Creating hybrid mobile applications

by John Browne, on Sep 7, 2013 3:01:00 AM

Looking over a portfolio of legacy applications, it might be relatively easy to identify the ones that clearly need to be modernized, but figuring out to what can be slightly more challenging. 

It's not a decision to be taken in isolation. One critical component to the answer is the total cost of modernization. Getting a line of business app off Windows XP to an equivalent desktop version on .NET/C# might seem to be all that's possible with the current budget. Even though there would be great benefits and long-term economies in moving to a Web-mobile version, is it financially feasible? And with users embracing BYOD and all it represents, a pure .NET version leaves a lot of use cases out in the cold.

What to do?What's a CIO to do? Going from "really old" to "cutting edge" looks like a major rewrite, with all the costs, time, and risk that implies. Does the CIO have to tell internal customers that a desktop version of the same old app is the best they will get?

A strategy for success

If you're facing this delimma, there is a strategy to get you current and meet customer requirements. You can simultaneously get off an antiquated platform and provide desktop, web, and mobile versions of your app. Make everyone happy. Get a gold star on your performance review. 

Step 1: Use automation to convert your legacy app to .NET desktop. Congratulations! Now you're off your old platform. From here on, everything else is gravy.

Step 2: Use automation to slice the UI from your .NET app and create a new HTML5 version. Way to go! Now you've got a web version plus it's handily refactored to make it easy to put the business logic and database up in the cloud.

Step 3: Use PhoneGap (or similar framework) to build mobile versions from the HTML/JS code. What a superstar! Now your users are able to BYOD and use the app on whatever device they have. 

The nice thing about this strategy is that it avoids the need to rewrite everything, it allows you to use tools to dramatically cut the cost of application modernization, and winds up with a nice cross-platform strategy.

Cut to the chase: why hybrid development?

Hybrid mobile development makes a lot of sense for LOB (line of business) applications. Most of your application is written in HTML5 and Javascript, using css files for formatting. Application frameworks like PhoneGap, can make it easy to have a single code base that targets iOS, Android, Windows Phone, even Blackberry. Capabilities that are either not yet supported in HTML5 or are unreliably supported on different platforms can be accessed via native API calls. The alternative on tablets and phones would be either a browser-only version that couldn't take advantage of things like geolocation or accelerometers or else multiple native versions.

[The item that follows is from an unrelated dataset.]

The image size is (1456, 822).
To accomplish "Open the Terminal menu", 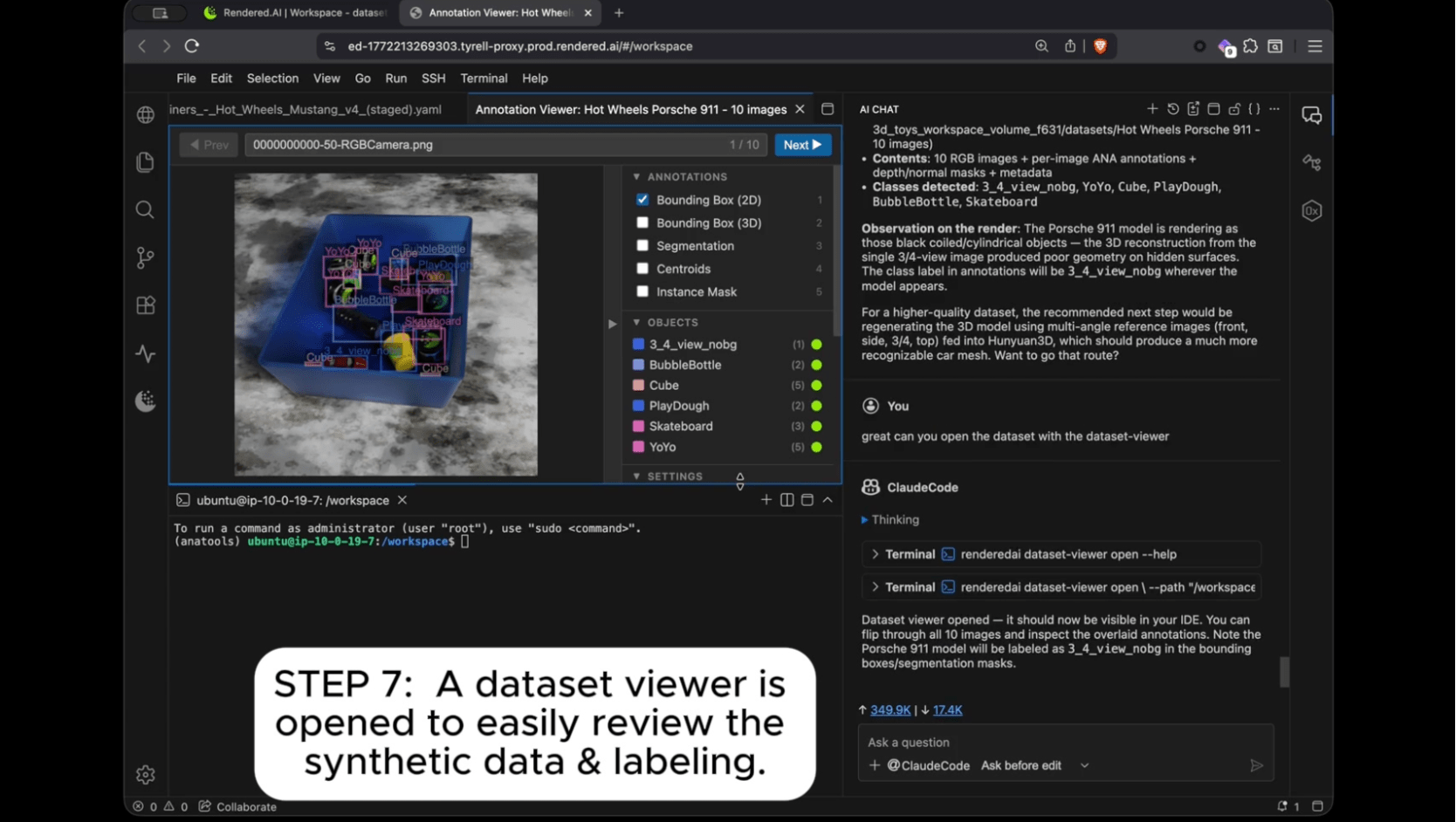I will pyautogui.click(x=484, y=79).
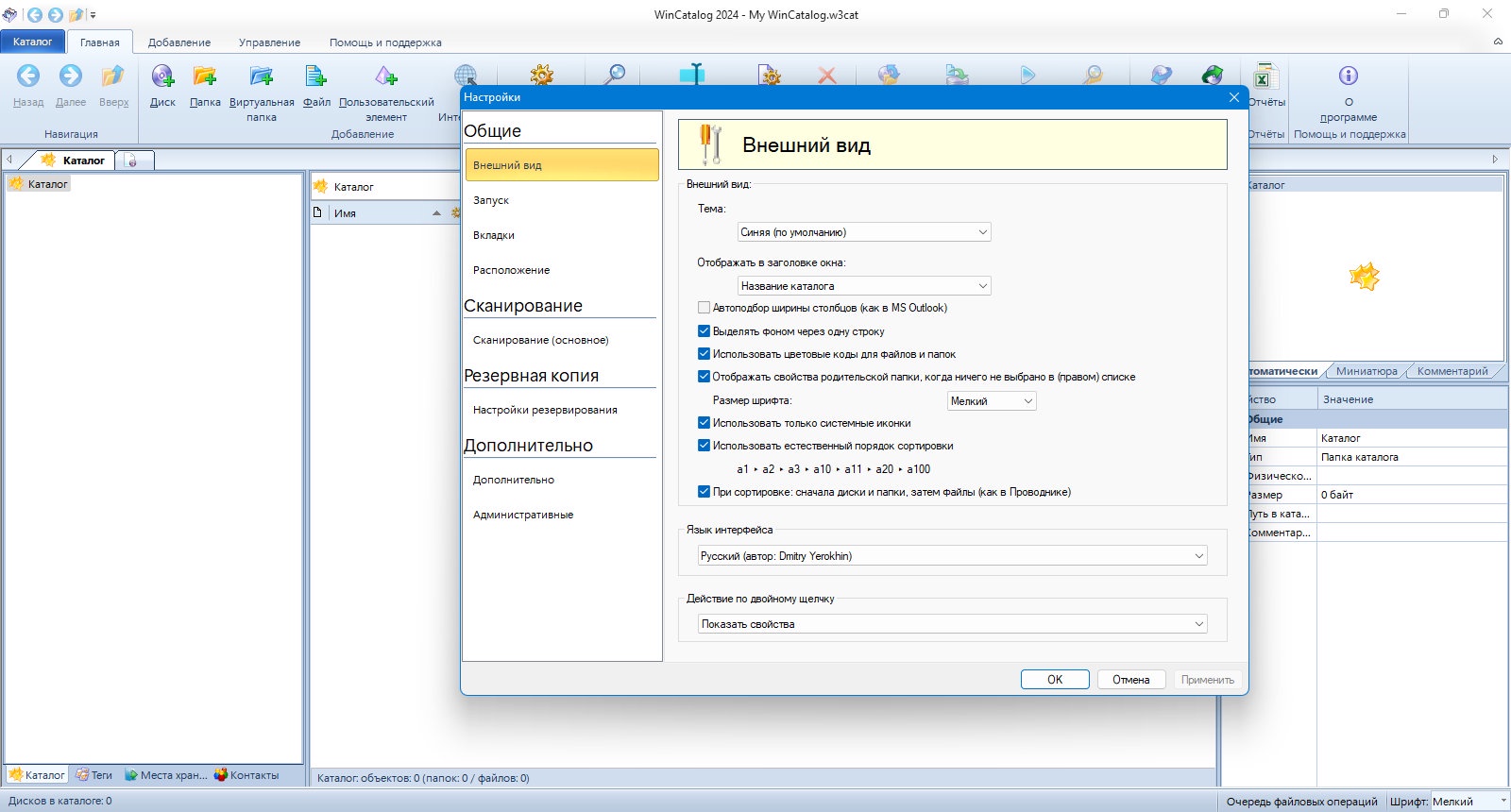Click the Далее navigation arrow

(71, 76)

There are a number of frameworks that address hybrid development (see the link above), many of which are based on Javascript but there are other approaches as well. The ones that run in Javascript by their nature can't exist as a complied executable so there are performance issues--these may or may not be showstoppers for your application. 

Other issues include:

  • Memory utilization: adding the JS layer on top of your app can increase the memory footprint, which might kill some background processes for other apps
  • Device balkanization: Different devices support different stuff so you can count on everything being available. Users with older devices may not be able to upgrade to the lastest version of their OS. You'll need a way to gracefully handle those exceptions.
  • Battery: mobile devices typically operate un-tethered, so battery consumption is potentially an issues. Be sure you understand how your app consumes power and where you can optimize for battery life.
  • UX: A phone isn't a laptop, nor even a tablet. Moving an entire UI from a formerly-desktop application to a 5 inch screen is usually a bad idea. You may need to think about slicing the application into more modular pieces to handle only the most common use cases.
  • Widgets: some frameworks give you a native look and feel, others don't. Is this important to your users? If so, factor that into your development strategy.

When to go native

HTML is a great way to go, but it's obviously not always the best approach. A pure-native application will always beat the performance of a hybrid application and will have the familiar look and feel the user is accustomed to on their device. But writing native versions means you need skills not only in the native API and programming model, but also in the language (ObjectiveC? Java? C#). And, of course, it means branched code with all that implies for future updates as well as current debugging. If you're writing a commercial game, of course you will probably think native first. For a LOB application, unless you need the extra je ne sais quoi of a native version, look to Javascript, HTML, and your framework of choice.